--- TASK PROMPT ---
Turn the lines of the records from the line containing "You are a computer-use agent. Image" through the end of the records, both included, into a numbered list, and omit any blank lines.

--- LISTED ENTRIES ---

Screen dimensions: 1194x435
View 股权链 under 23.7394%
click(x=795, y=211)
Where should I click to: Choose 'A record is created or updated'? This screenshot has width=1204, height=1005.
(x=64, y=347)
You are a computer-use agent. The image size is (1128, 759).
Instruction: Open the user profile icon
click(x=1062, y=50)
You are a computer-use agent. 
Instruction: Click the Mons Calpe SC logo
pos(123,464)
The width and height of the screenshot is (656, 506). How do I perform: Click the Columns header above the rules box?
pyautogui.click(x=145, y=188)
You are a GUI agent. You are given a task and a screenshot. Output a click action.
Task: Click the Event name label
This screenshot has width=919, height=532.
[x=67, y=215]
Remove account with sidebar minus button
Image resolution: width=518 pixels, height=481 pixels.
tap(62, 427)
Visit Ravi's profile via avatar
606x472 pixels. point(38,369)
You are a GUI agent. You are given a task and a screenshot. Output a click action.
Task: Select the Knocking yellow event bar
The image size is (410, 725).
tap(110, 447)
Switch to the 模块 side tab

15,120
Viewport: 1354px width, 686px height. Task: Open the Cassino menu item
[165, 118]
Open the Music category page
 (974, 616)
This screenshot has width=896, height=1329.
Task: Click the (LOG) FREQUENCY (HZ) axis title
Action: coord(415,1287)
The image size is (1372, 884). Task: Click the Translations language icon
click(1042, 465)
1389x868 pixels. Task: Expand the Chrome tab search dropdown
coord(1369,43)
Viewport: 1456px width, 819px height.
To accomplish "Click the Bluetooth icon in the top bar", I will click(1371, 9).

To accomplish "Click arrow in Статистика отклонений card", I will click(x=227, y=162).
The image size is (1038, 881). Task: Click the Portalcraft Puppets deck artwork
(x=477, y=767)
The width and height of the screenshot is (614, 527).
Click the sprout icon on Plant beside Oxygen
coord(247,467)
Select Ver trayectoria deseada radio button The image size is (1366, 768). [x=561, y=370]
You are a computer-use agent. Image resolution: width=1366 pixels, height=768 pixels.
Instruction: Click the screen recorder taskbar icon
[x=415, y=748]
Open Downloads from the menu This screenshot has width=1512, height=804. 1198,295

--- SOLUTION FOR THIS EXERCISE ---
1. You are a computer-use agent. Image resolution: width=1366 pixels, height=768 pixels.
2. Instruction: Click the screen recorder taskbar icon
3. [x=415, y=748]
4. Open Downloads from the menu This screenshot has width=1512, height=804. 1198,295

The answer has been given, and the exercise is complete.